Take a Break from Asylum Law Debate for Refugee Art


Readers of this blog will know by now that I have been attempting to cover the latest wave of controversy  and events in Australia’s long-running public debate over asylum law and refugee policy that revolves around the key contested issues of onshore/offshore processing: whether or not asylum seekers arriving by boat are let into Australia to have their claims processed here - or whether they are sent to be ‘processed’ in a nearby country or Pacific Island; if they are processed here whether or not they are put into ‘mandatory detention’ (in effect a form of indefinite imprisonment whilst they await the processing of their claim which may take years); if they are accepted as legitimate refugees whether or not they are issued with Temporary Protection Visas - which allow the rights of refuge but only on a temporary basis denying the security of citizenship....Another key area is of course refugee children and how they should be treated. 
Those following these events in Australia will also know that the ‘resolution’ of the Asylum Law debate in Australia has been suspended over the parliamentary break.
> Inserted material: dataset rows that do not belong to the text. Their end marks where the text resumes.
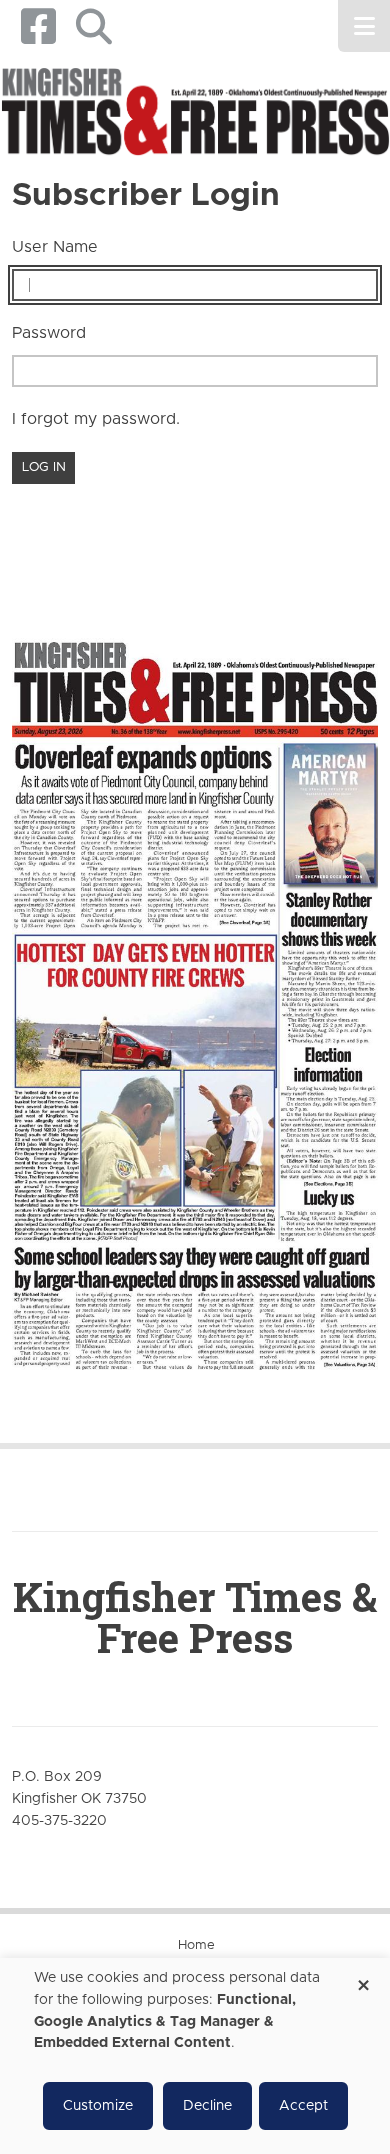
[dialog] (195, 2056)
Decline (207, 2106)
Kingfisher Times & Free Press (195, 1617)
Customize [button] (98, 2106)
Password (49, 333)
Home (196, 1945)
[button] (93, 26)
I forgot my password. (96, 419)
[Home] (195, 113)
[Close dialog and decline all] (363, 1978)
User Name (55, 247)
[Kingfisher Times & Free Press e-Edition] (195, 990)
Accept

When Parliament resumes in two weeks time a vote will be held to determine whether the Labor government has sufficient support to pass its proposed amendment to the Migration Act to allow offshore processing of asylum seekers in Malaysia, commonly referred to as the ‘Malaysia Solution’ - which the Labor government has said repeatedly  is the way to ‘break the people smuggler business model,’  referring to the boats that ferry asylum seekers to Australia - for a sum of money - a dangerous voyage that has resulted in many shipwrecks and deaths at sea. This shows how desperate asylum seekers are to further risk their lives in their bid to save their lives from the situations of war and conflict and environmental disaster that they are fleeing from.
Meanwhile, for if you are in Sydney, there are two significant exhibitions of art by refugees now living in Australia that give a different view from the perspective of asylum seekers and refugees themselves, that you might like to visit in this lull, in the political ‘asylum law debate’ and that I shall discuss in my next blog entry.
The exhibitions are: 
 ‘Unsafe Haven: Hazaras in Afghanistan’ photographs by Abdul Karim Hekmat, a UTS graduate and former refugee from Afghanistan- who returned to his former homeland in the Hazaras regions in 2010 and documented his journey through photographs and text.  At the University of Technology Sydney (UTS) Tower Foyer, Level 4, 15 Broadway, Ultimo. Dates:  5 September- 7 October 2011.
And: 
The Refugee Art Project at ICE Information and Cultural Exchange, 8 Victoria Road, Parramatta. Dates: 8 September- 29 September. 10-4pm Mon-Fri.
I will discuss these exhibitions in a coming blog entry.